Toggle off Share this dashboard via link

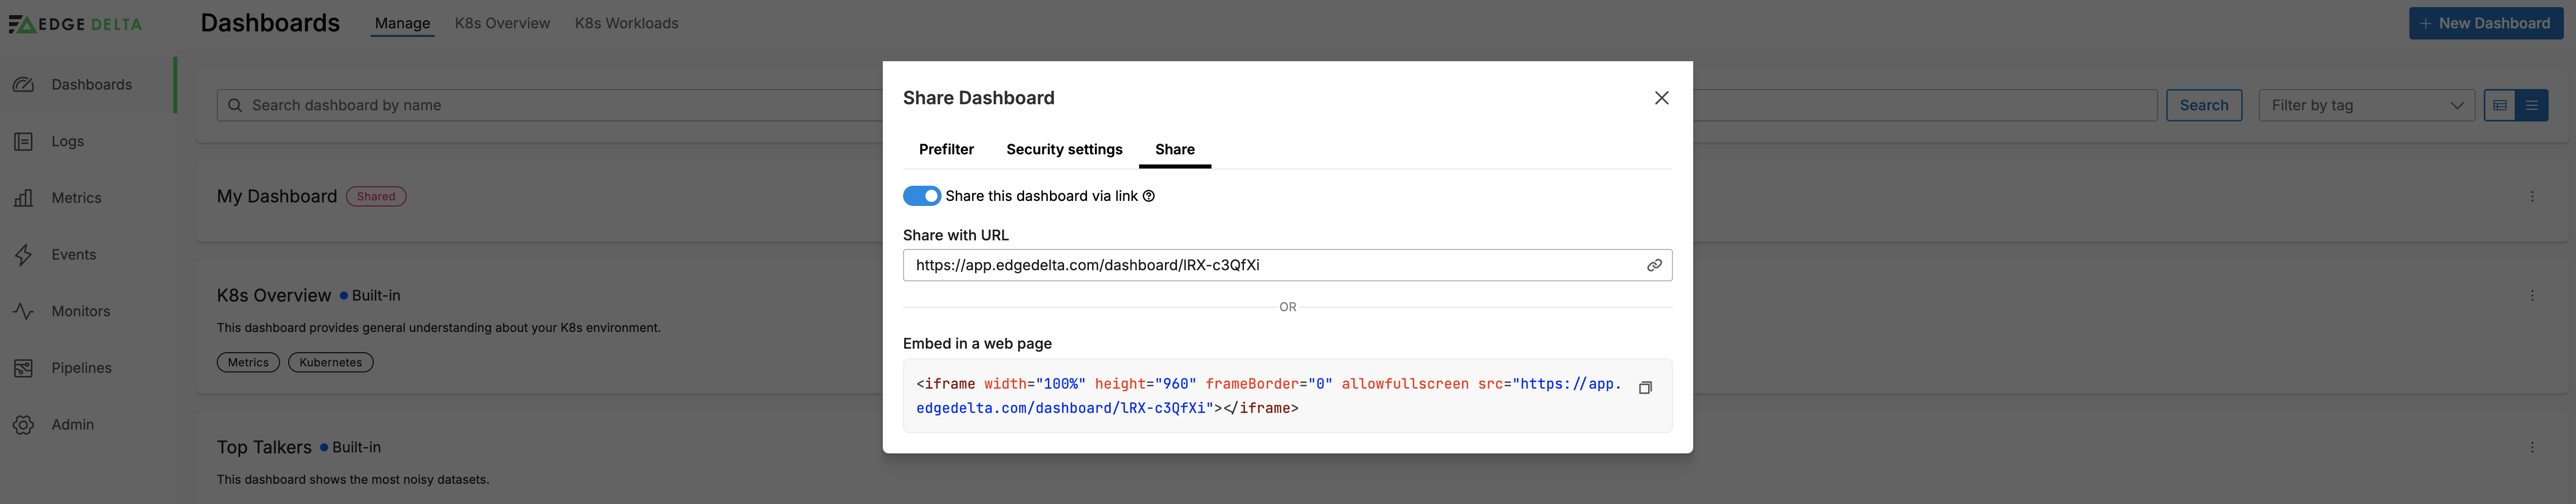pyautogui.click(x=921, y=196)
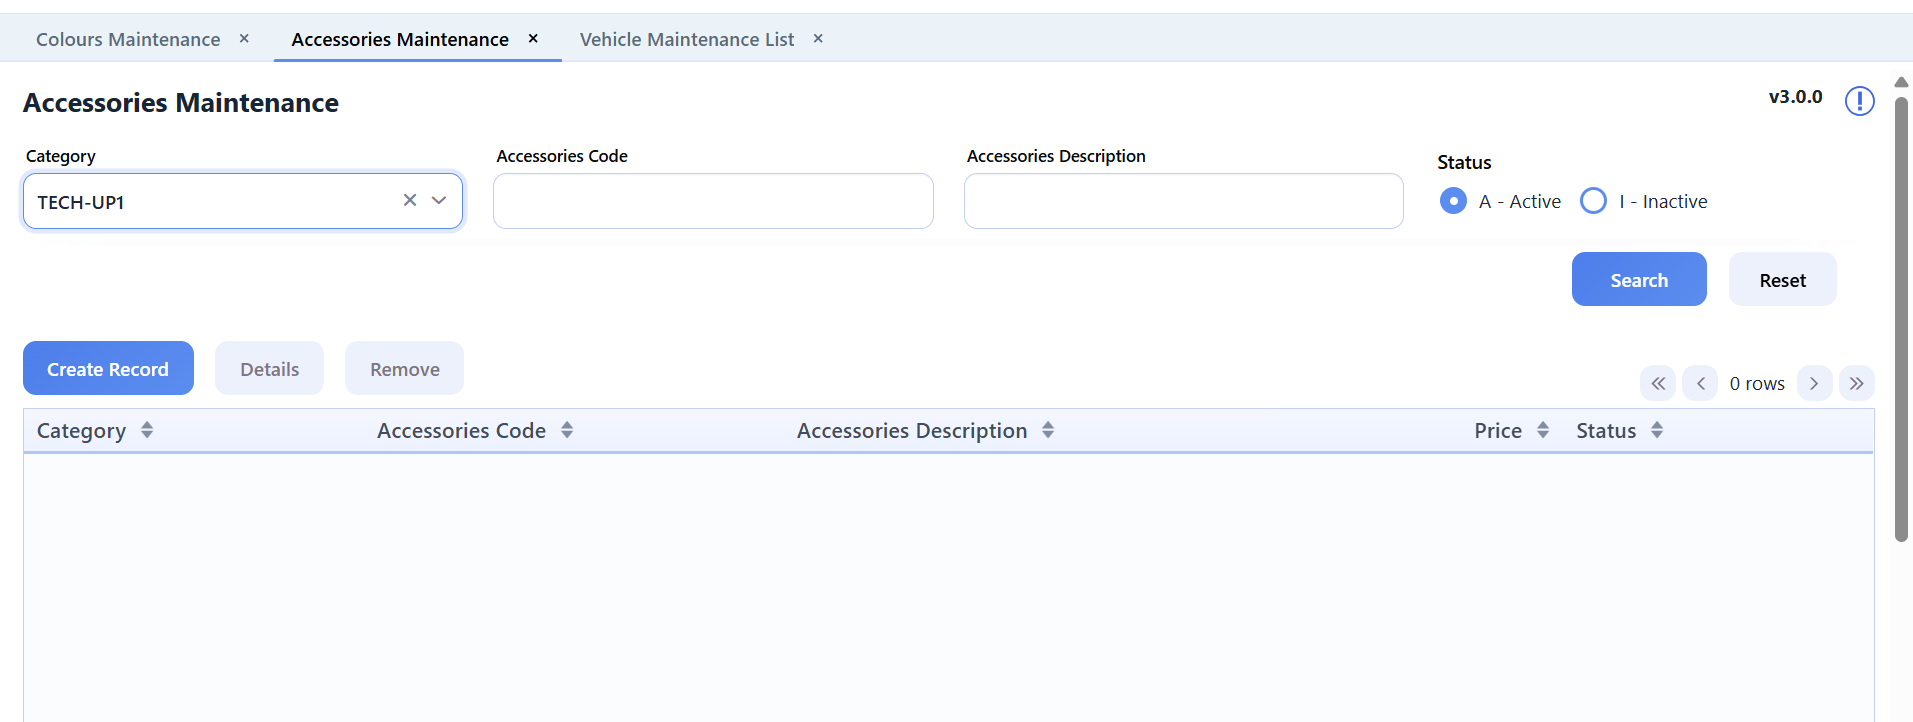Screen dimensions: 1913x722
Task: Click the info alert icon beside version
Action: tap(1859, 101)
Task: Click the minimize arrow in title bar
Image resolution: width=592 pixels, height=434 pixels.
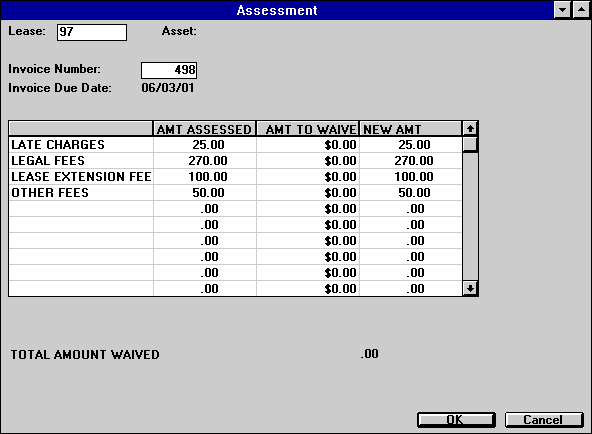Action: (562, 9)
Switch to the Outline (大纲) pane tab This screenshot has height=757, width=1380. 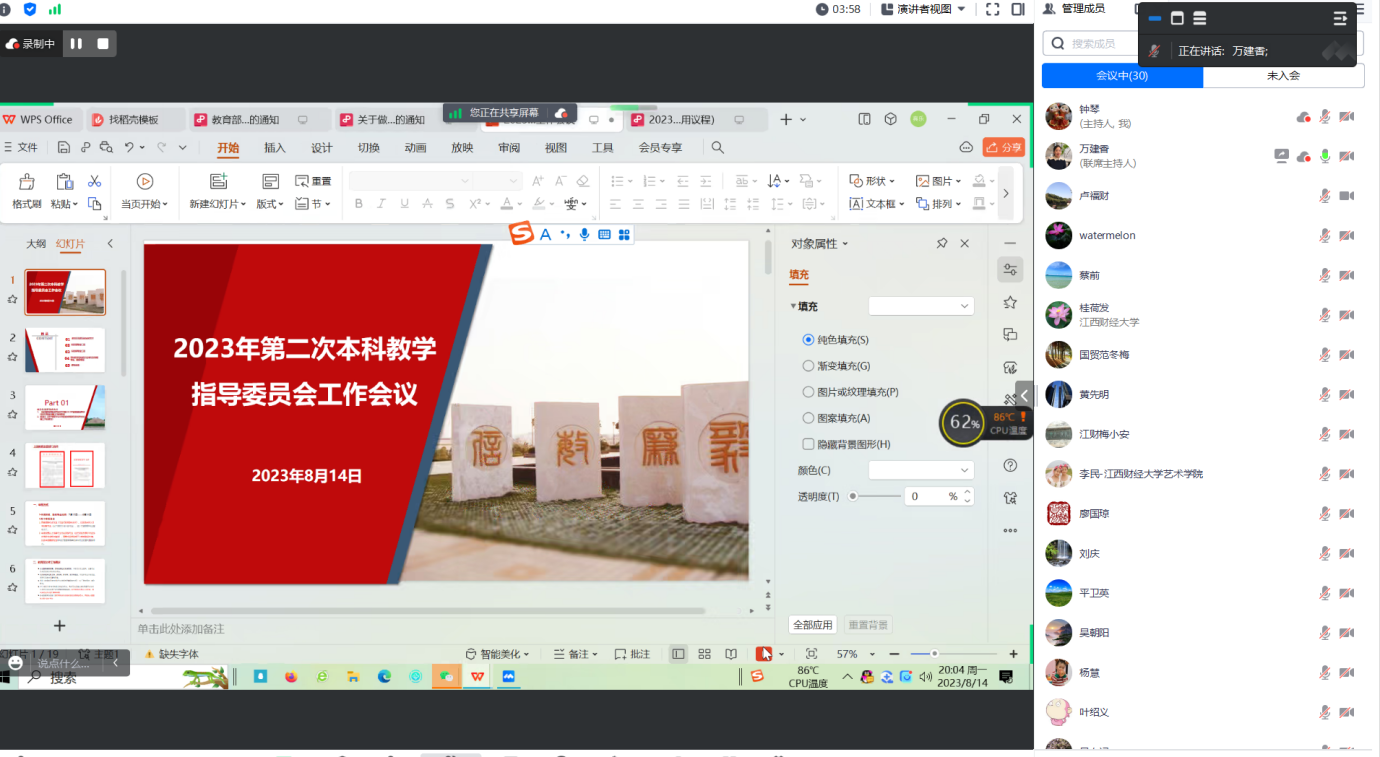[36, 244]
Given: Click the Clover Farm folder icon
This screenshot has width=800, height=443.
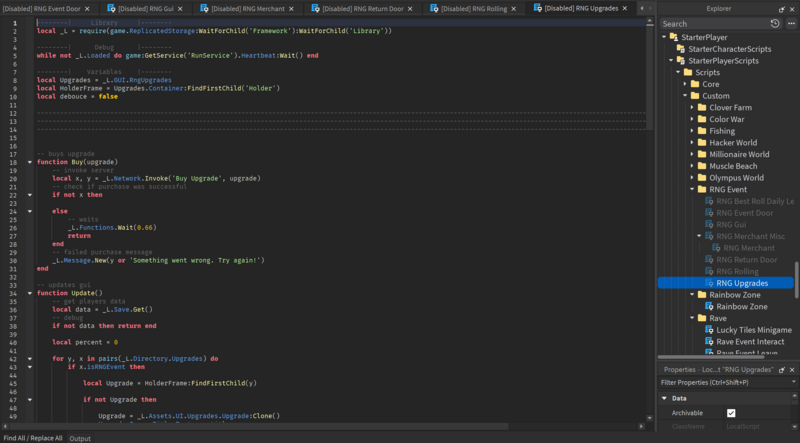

:::

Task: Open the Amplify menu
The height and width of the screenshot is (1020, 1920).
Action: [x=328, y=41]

:::

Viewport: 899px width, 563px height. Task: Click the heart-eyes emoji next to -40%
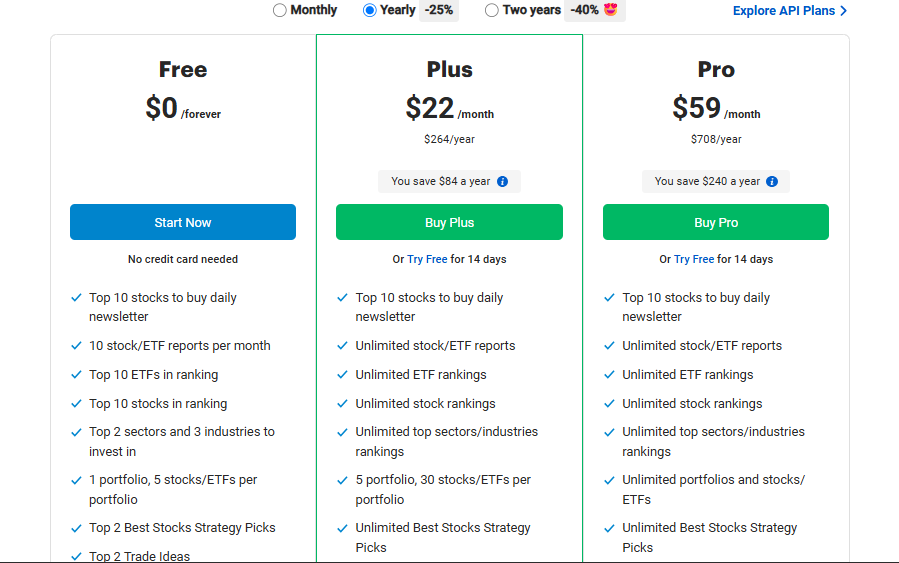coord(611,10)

:::

### Required work
Repeat exactly the lines of the listing above, from the one with "Given: Click the Clover Farm folder icon" down to the one with "This screenshot has width=800, height=443."; both of those lines belong in the range.

### Solution to this task
Given: Click the Clover Farm folder icon
This screenshot has width=800, height=443.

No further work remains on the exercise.